Письма к Элизе Часть 2 Глава 1

Анастасия Волховская
I
Меня зовут Элиза. Мне двадцать пять лет. Я живу в квартире с высокими потолками в городе, названия которого нет ни на одной карте. Квартира досталась мне от дальних родственников. Я их почти не помню, как и своего детства. Кроме старых потрескавшихся фотографий с фарфоровыми лицами, пары потрепанных медведей и тетрадки в косую линию с тщательно выведенными круглыми буквами мне не за что зацепиться. Я люблю думать, что у меня нет прошлого. Мне хочется верить, что у меня не будет будущего с его сожалениями и морщинами. Я живу в настоящем.
В зеркалах я ищу сочувствия, сострадания, помощи. Я часами стою перед ними в надежде, что они запомнят меня такой, что я не расплывусь и не поблекну, что я затвердею в них вечной фотографией, на которой не будет ничего кроме молодости и красоты. Я прикасаюсь к своему отражению, я застываю в позах и поворотах, я изучаю свое лицо, как будто оно мне не принадлежит, как будто оно никогда и не было моим. Я боюсь зеркал и того дня, когда мне придется избавиться от них, как от безжалостных свидетелей моих тщетных усилий.

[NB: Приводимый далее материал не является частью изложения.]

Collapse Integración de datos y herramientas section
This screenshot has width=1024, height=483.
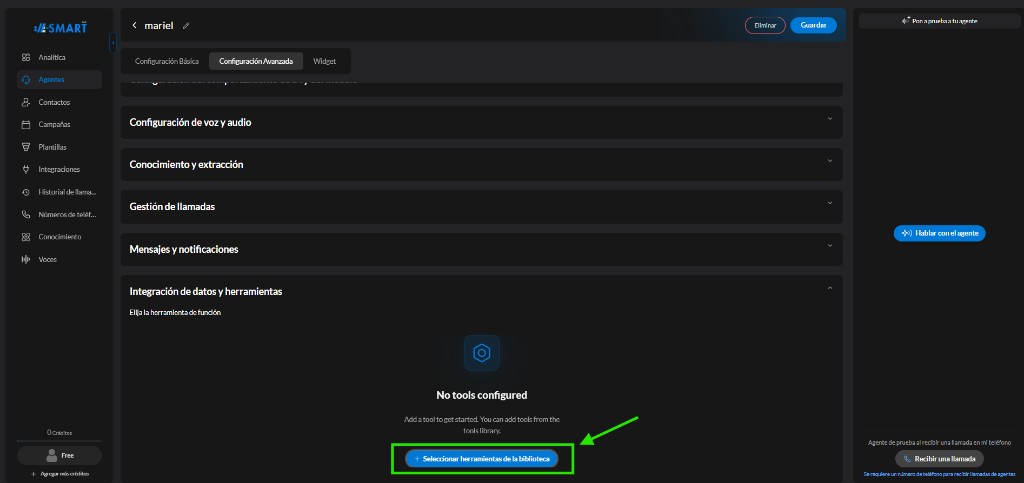(x=829, y=288)
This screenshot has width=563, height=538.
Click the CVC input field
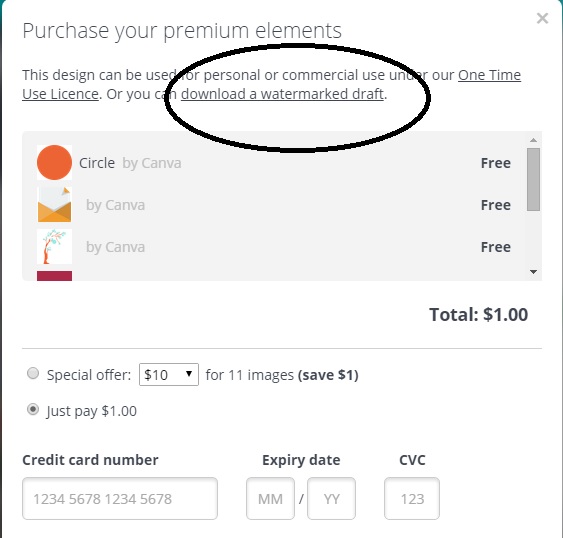point(412,498)
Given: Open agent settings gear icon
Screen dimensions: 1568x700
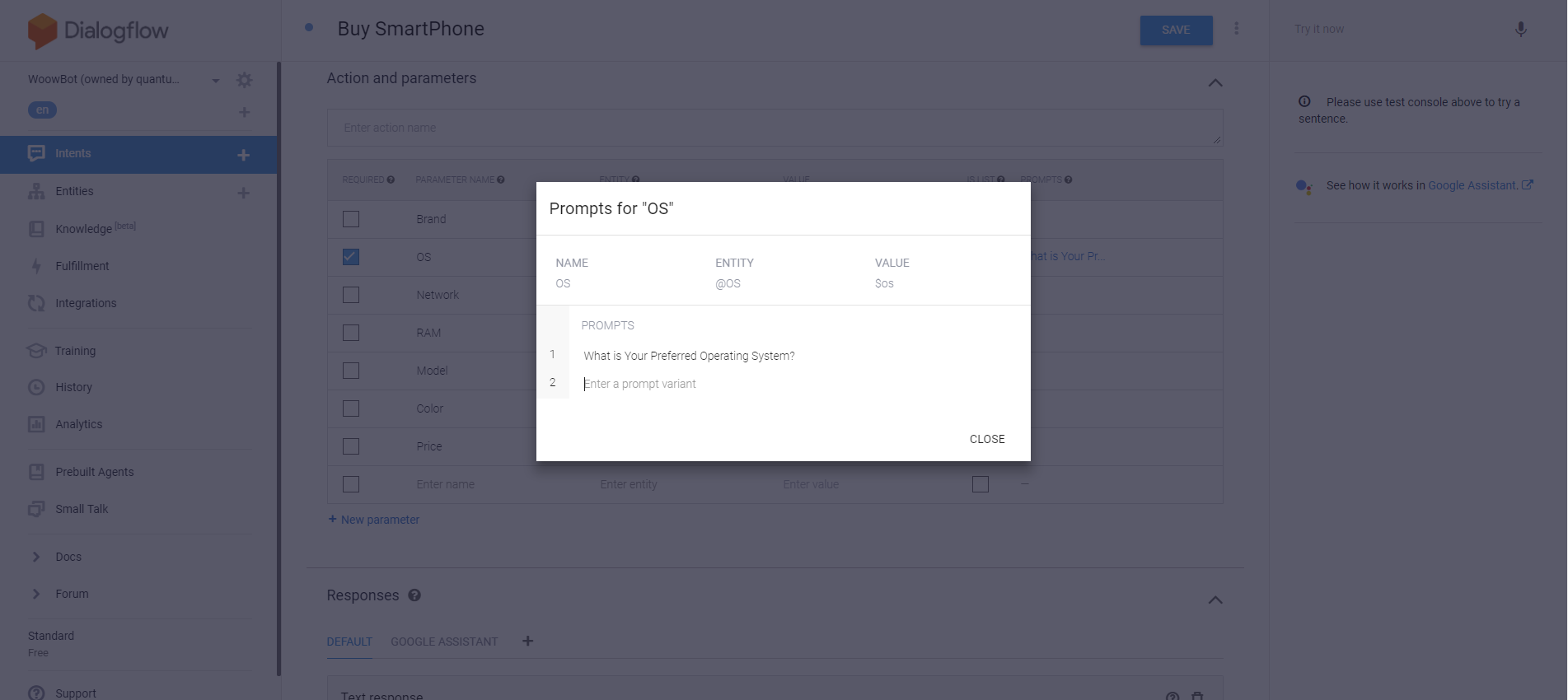Looking at the screenshot, I should [x=244, y=80].
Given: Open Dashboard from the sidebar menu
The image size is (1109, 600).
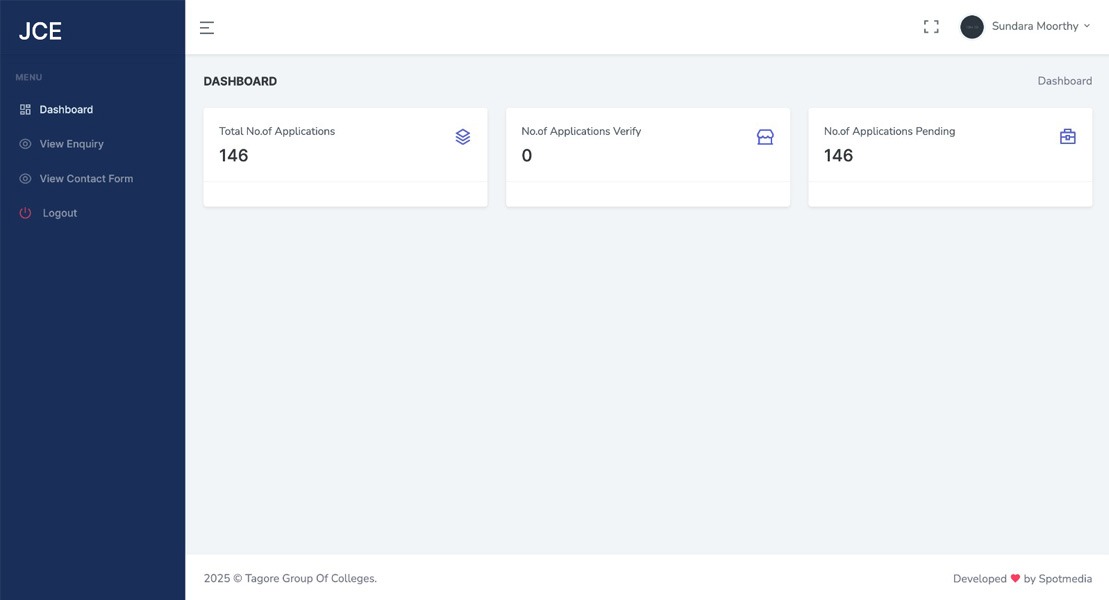Looking at the screenshot, I should pyautogui.click(x=66, y=110).
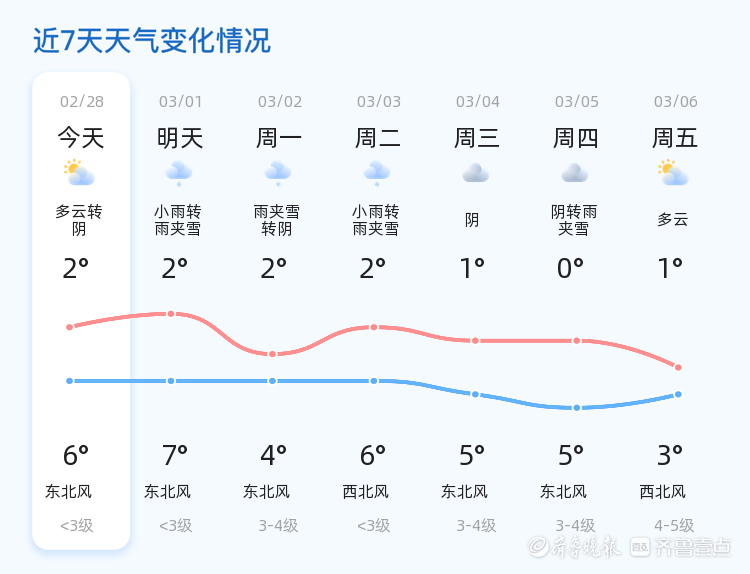Screen dimensions: 750x574
Task: Click the blue low-temperature point for 周四
Action: click(576, 408)
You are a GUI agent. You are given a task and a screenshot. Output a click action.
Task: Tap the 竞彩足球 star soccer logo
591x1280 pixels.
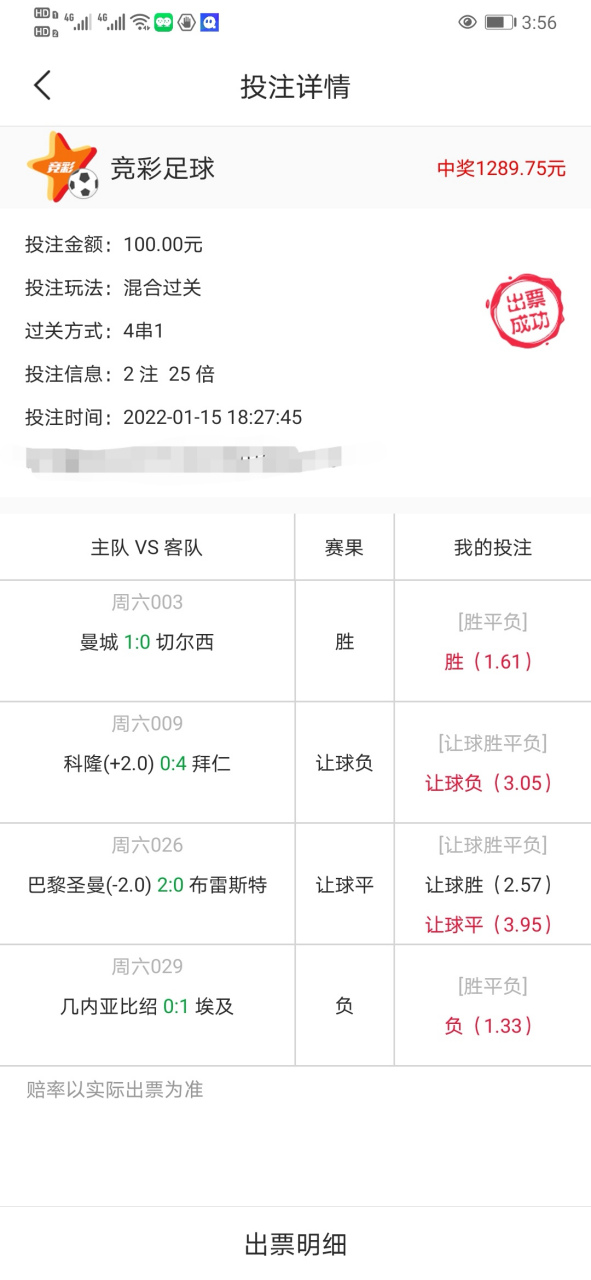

Я почти не сплю. Сон это скачок во времени, скачок в будущее, которого я так страшусь, в старость, которой я пытаюсь избежать. Сны – это ненужные воспоминания об ушедшем, лихорадочные напоминания о том, что пытаешься забыть. По ночам я пью крепкий кофе и читаю книги, написанные в прошлом веке. Я играю в местном театре роли, которые не выбираю, которые зачастую мне неинтересны. Иногда я влюбляюсь во взгляды, прикосновения, даже слова. Тогда крепкий кофе мне заменяют руки, сжимающие меня до хруста. Тогда я совсем перестаю спать. Среди помятых простыней, пропитанных первыми откровениями, я уже предвкушаю предстоящую разлуку. Я лежу и стараюсь запомнить лица любовников, но мне всё равно никогда их не узнать среди прохожих на улице. Близость живет в другом измерении, которому нет места при свете дня. Когда они уходят, я выбрасываю в окно их  фотографии и кладу подаренные ими цветы меж страниц книги, которую читаю. Только так я помню, что они когда-то были в моей жизни.
Когда город одевается в зонты, я ищу убежища в пустых книжных магазинах, сумрачных музеях и плавящихся в воске церквях. В них я чувствую присутствие бога. И хотя я не знаю ни одной религии, способной меня согреть, мне просто больше некого искать. Вместо молитв я глажу переплеты книг, скольжу по масляным лицам в золоченых рамах, жгу свечи. Мне не выговорить ни слова. Мне не протянуть руки. Я не могу кричать о помощи. Я еще пока не знаю, что иногда куда сложнее решиться на крик, чем жить в молчании.
У меня нет друзей. Дружба это та же любовь, только та, что не проходит. Но, к сожалению, на вечное мало кто способен, и я, наверное, не больше других. Всё же иногда я сижу напротив, пью дым из тонких сигарет, слушаю чьи-то истории, улыбаюсь едва заметно. Но стоит мне выйти в зимнюю ночь, исчерченную трамвайными линиями, оглушенную незнакомыми шагами, я тут же обо всём забываю.
У меня нет любимого времени года. Есть лишь моменты, мгновения, которые мне не противоречат. Среди них осенний дождь, которому, как и мне, противно притворство; запах морозного утра с его скрипом и щемящим равнодушием; долгие декабрьские ночи, которые укорачивают жизнь свечей; набухшие почки сирени, как верный признак возрождения.
Я живу в тишине ночного города, поэтому мне не нужна музыка. Только неспящие знают мелодию сонных кварталов, раскачивающиеся напевы уличных фонарей, обрывистое стокатто детских снов, легато сплетенных тел – такое мимолетное и иллюзорное, шепот раскачивающихся деревьев, скрип ночных такси, звон падающих капель и звезд. Иногда я всё же слушаю старые пластинки, те, на которых голос дрожит и льется. Я слушаю их, пока не запомню каждую ноту, пока не напьюсь их неувяющей красотой.